The Belgian port, which has been seeing a surge in ultra large containerships, handled 5 million TEUs during the first half of 2016, weighing 59.8 million metric tons, a year-over-year increase of 4.4 percent and 3.9 percent, respectively.

   The Port of Antwerp’s total cargo throughput for the first half of 2016 rose 3.6 percent from the corresponding period in 2015 to 108.3 million metric tons, driven by increases in container and liquid bulk shipments.
   During the first half of the year, the Belgian port saw a surge in ultra large containerships compared to the first half of 2015.

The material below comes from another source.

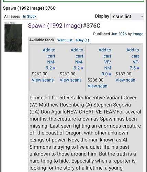This screenshot has width=147, height=172.
Task: Click cart icon beside VF/NM 9.0
Action: 110,74
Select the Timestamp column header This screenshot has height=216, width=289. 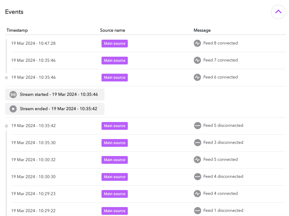[x=17, y=30]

   Overall, for the first half of 2016, the port handled 5 million TEUs, weighing 59.8 million metric tons, a year-over-year increase of 4.4 percent and 3.9 percent, respectively. In addition to over a dozen intra-North Europe fully cellular container services, the port is frequented by a total of 59 fully cellular container services that extend outside North Europe, according to ocean carrier schedule and capacity database BlueWater Reporting. The port is also called by services that operate with multi-purpose, reefer, open hatch, roll-on/roll-off (ro-ro), ConRo, and pure car/truck carriers.

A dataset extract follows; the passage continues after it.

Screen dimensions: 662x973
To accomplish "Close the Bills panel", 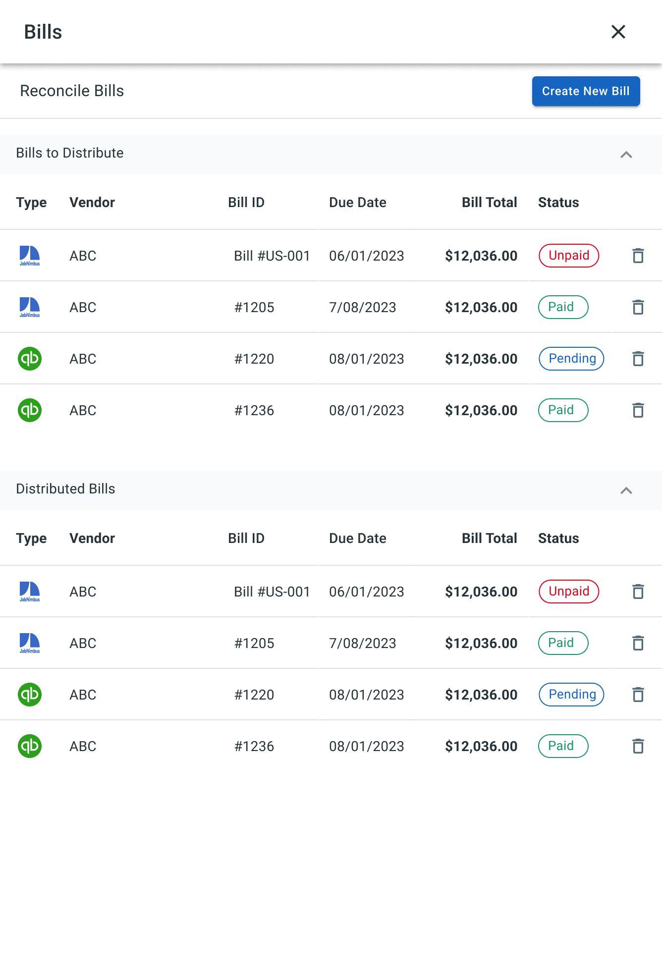I will [618, 32].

   Meanwhile, liquid bulk volumes for the first half of 2016 jumped 8.4 percent year-over-year to 35.4 million metric tons, driven by an increase in oil derivatives.
   On the flip side, dry bulk volumes, which declined due to lower coal and ore shipments, tumbled 14.7 percent from the first half of 2015 to 6.1 million metric tons.
   In addition, ro-ro volumes reached 2.3 million metric tons, while conventional breakbulk volumes totaled 4.8 million metric tons, a year-over-year drop of 3.7 percent and 1.7 percent, respectively.